Puno, (Chairman), Panganiban, Corona, and Carpio-Morales, JJ., concur.



[1] Penned by then Associate Justice Presbitero J. Velasco, now Court Administrator, and concurred in by Associate Justices B.A. Adefuin-Dela Cruz and Eloy R. Bello, Jr., Rollo at 9-23.

[2] Penned by then Judge Ruben T. Reyes, Rollo at 135-139, now Associate Justice of the Court of Appeals.

[3] The history of this particular case does not appear on the record but the Compromise Judgment was admitted by both parties and adopted by the Court of Appeals in the present assailed Decision dated October 29, 1999 in CA-G.R. CV No. 46052.

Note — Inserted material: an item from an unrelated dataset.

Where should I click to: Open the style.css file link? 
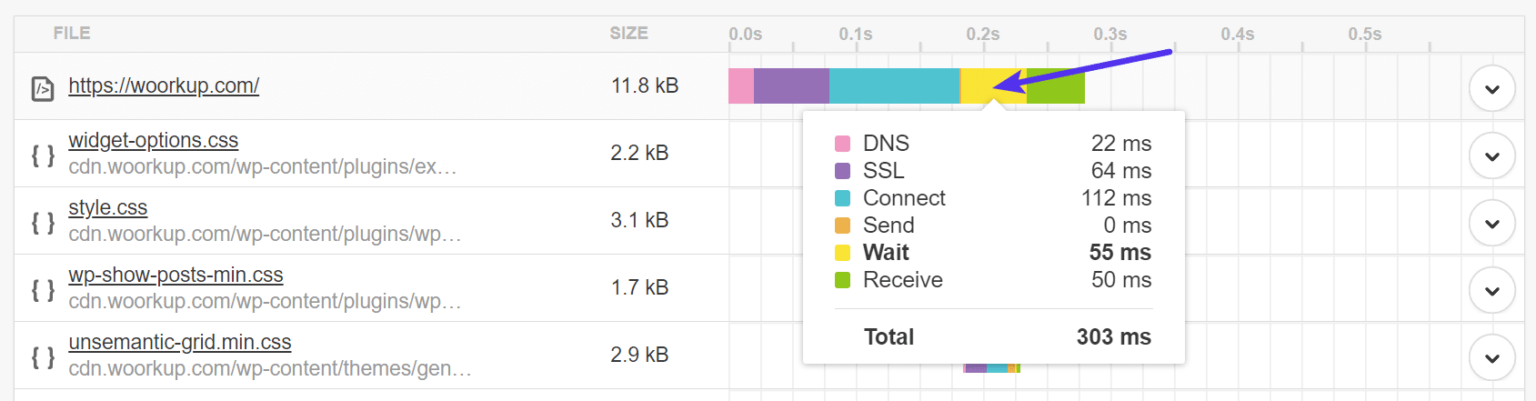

[4] Records, Vol. II at 8-13.

[5] C.A. Records at 39.

[6] Records, Vol. I at 17-18.

[7] Records, Vol. I at 25-29.

[8] Rollo at 12.

[9] Records, Vol. I at 2-4.

[10] Id., Vol. II at 134.

[11] Rollo at 23.

[12] Id. at 19-22.

[13] Under Section 2, Rule 36 of the 1997 Rules of Civil Procedure, as amended, the date of finality of the judgment or order shall be deemed to be the date of its entry.

[14] Enriquez vs. Court of Appeals, G.R. No. 137391, December 14, 2001, 372 SCRA 372, citing E. Paras, RULES OF COURT ANNOTATED, p. 791 (3rd ed. 1996).

[15] Id., citing Filipinas Investment Finance Corporation vs. IAC, 179 SCRA 728, 729.

[16] Eastern Assurance and Surety Corporation vs. Court of Appeals, G.R. No. 127135, January 18, 2000, 322 SCRA 73.